We inherit far more from our parents than their DNA. We inherit their shadows too; the longings, inclinations and unfulfilled lives that they carried with them. Carl Jung wrote of psychic inheritance in this way.

The life which the parents could have lived, but of which they thwarted themselves for artificial motives, is passed on to the children in substitute form. That is to say: the children are driven unconsciously in a direction that is intended to compensate for everything that was left unfulfilled in the lives of their parents.

When our individual stories are tied too closely to sublimated parental needs, our lives can get hijacked by anxiety, ambivalence and ambiguity—unless and until we reckon with it.

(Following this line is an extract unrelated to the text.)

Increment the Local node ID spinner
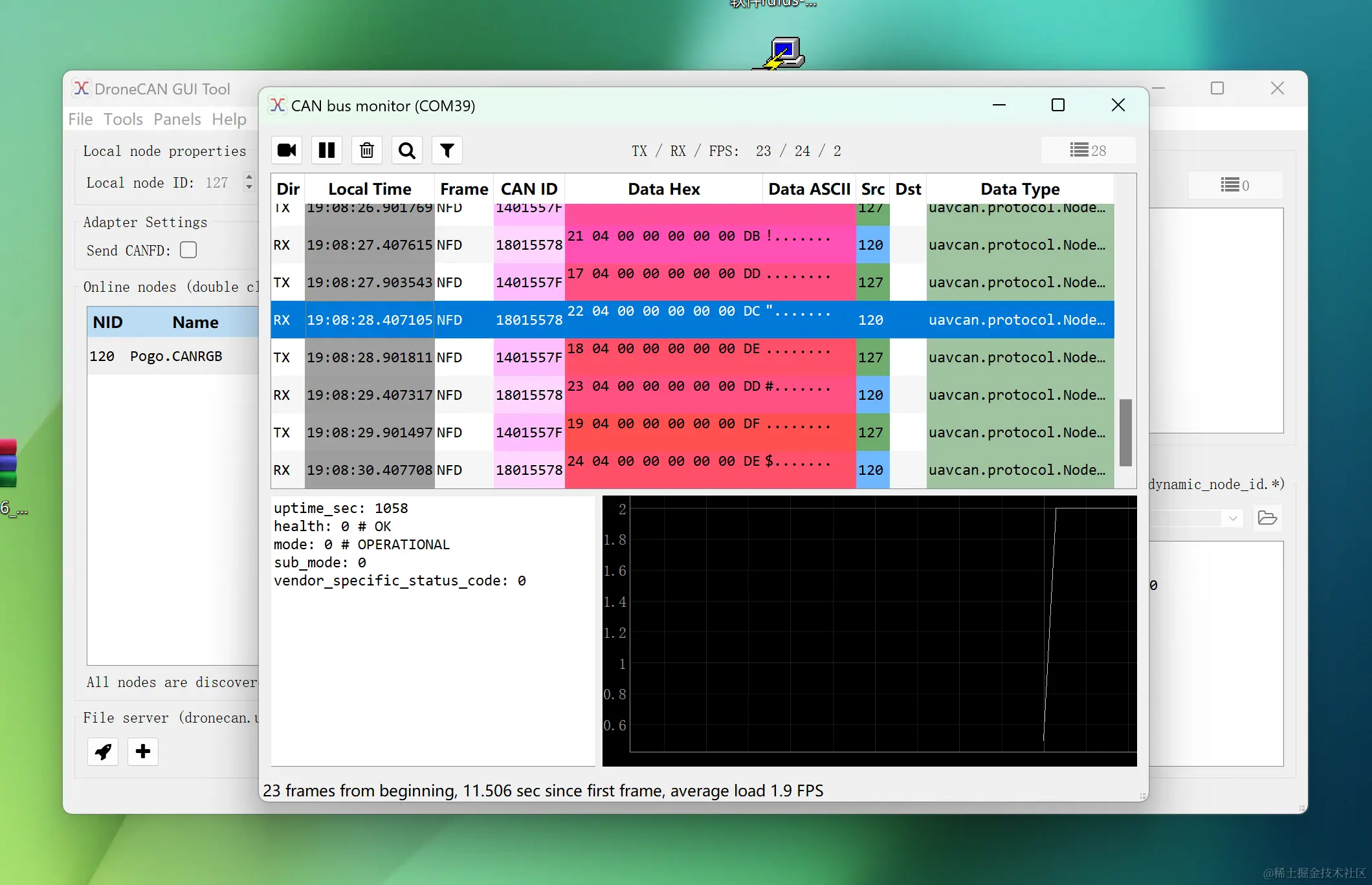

I am the reckoning that my parents would not undergo or claim. I am the repository of stories remembered and misremembered, alternate versions of events and personhood that have changed in their telling, and I am the judge of the veracity of those stories, of what is possibly true versus what is a lie told to keep something buried. I am listening to their pasts told to me by them and others. I am curious about the gaps and I am looking to untangle what was theirs to unravel from what is mine, and where intersections between the two should and should not occur.

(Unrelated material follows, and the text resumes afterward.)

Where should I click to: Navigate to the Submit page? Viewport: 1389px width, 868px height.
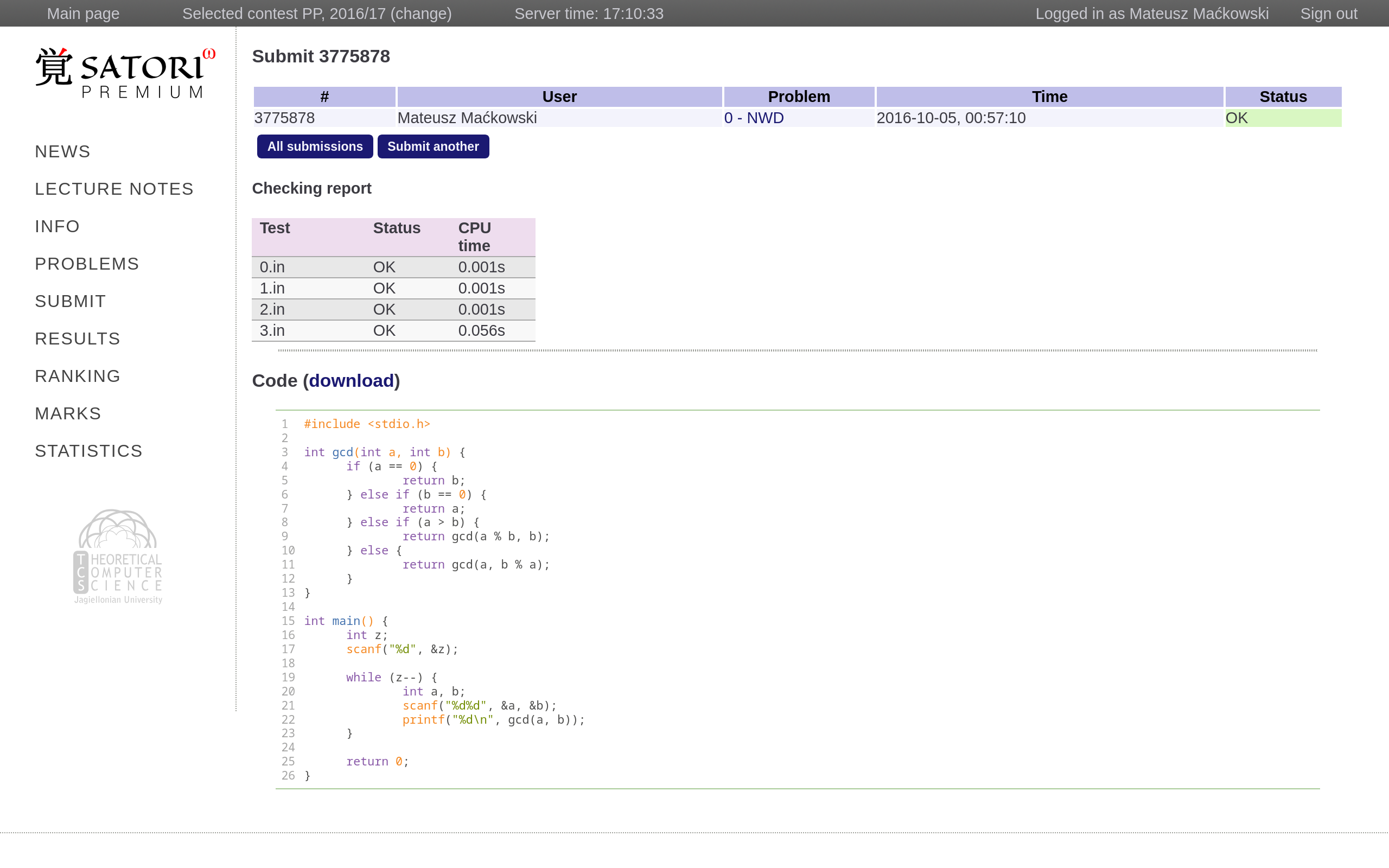71,302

These photographs are my early attempts to visualize my mother's shadow self. Some are inextricably tied to culture—my mother immigrated here from the Philippines—while others to her desire to be singular and special, whether through being a favorite grandchild or spiritually "blessed" in being able to see things that most could not. Making these has been a strange curative for things that I hadn't even known ailed me, until I made these pictures.